Both are great schools but they're similar in many ways besides area which makes it hard for me to choose. Any additional info or advice would be greatly appreciated! UCD is about an hour plane ride from home vs a 4hr plane ride to RUSH so moving would be difficult but if chicago is a better area then its worth it for me!
 
Why wouldn’t you be able to take your car to Chicago? I agree with a lot of your cons for Davis, but it is still the better school. But you can’t put a price on happiness.

How much do you hate hot weather?
 
Why wouldn’t you be able to take your car to Chicago? I agree with a lot of your cons for Davis, but it is still the better school. But you can’t put a price on happiness.

How much do you hate hot weather?
I heard the public transport is amazing so bringing a car is useless. Also i reallyyyyyy hate the heat and I heard it reaches up to 110F out there which scares me. But why do you say UCD is a better school?
 
I heard the public transport is amazing so bringing a car is useless. Also i reallyyyyyy hate the heat and I heard it reaches up to 110F out there which scares me. But why do you say UCD is a better school?
Rank, research, California connections to UCs. I live nearby and would somewhat agree with the Sac area being boring, but the Bay Area, six flags, sports, Tahoe, ocean are all nearby too so you can always enjoy yourself during your time off. It’s really hot for like 3-4 months out of the year May-August. Last summer was pretty awful not going to lie.

Feel free to pm any Northern CA questions you have or discuss them here too!
 
Rank, research, California connections to UCs. I live nearby and would somewhat agree with the Sac area being boring, but the Bay Area, six flags, sports, Tahoe, ocean are all nearby too so you can always enjoy yourself during your time off. It’s really hot for like 3-4 months out of the year May-August. Last summer was pretty awful not going to lie.

Feel free to pm any Northern CA questions you have or discuss them here too!
You’ve been so helpful thank you!!!

[Stored items]
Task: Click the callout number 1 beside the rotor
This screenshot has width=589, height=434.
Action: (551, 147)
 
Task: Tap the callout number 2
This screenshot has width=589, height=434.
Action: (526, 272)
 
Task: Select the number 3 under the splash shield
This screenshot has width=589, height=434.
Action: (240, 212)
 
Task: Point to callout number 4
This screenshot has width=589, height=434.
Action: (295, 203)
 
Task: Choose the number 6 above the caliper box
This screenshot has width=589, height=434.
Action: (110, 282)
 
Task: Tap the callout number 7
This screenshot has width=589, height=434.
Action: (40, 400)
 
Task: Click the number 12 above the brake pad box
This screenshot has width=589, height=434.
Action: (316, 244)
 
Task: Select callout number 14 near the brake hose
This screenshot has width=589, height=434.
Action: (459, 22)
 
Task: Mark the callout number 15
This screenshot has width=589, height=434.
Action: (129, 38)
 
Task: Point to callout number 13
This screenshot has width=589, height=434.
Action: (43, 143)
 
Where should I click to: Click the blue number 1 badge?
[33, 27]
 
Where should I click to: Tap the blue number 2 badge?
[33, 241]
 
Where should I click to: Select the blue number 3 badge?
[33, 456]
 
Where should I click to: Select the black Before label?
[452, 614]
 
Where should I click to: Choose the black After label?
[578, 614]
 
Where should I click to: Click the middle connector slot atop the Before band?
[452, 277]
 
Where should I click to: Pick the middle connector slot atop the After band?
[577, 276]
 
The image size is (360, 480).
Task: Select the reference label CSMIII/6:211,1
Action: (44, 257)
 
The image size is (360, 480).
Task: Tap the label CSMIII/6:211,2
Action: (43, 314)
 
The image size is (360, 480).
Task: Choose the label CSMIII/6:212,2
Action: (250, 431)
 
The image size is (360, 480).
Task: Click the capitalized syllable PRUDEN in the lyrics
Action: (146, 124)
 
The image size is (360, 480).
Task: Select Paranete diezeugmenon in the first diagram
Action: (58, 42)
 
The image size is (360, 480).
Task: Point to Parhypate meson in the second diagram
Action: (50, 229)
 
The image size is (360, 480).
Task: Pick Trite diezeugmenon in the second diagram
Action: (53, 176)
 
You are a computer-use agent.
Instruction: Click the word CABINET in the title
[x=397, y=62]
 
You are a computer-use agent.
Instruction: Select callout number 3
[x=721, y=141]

Exercise objective:
Please turn the paragraph in the school-choice discussion above that starts "Rank, research, California connections" into a short bulleted list that keeps its main facts.

Response to this exercise:
- Reasons UCD is the better school: rank, research, and California connections to UCs.
- The writer lives nearby and somewhat agrees the Sac area is boring.
- The Bay Area, Six Flags, sports, Tahoe, and the ocean are all nearby for time off.
- It's really hot for about 3–4 months a year, May through August.
- Last summer was pretty awful.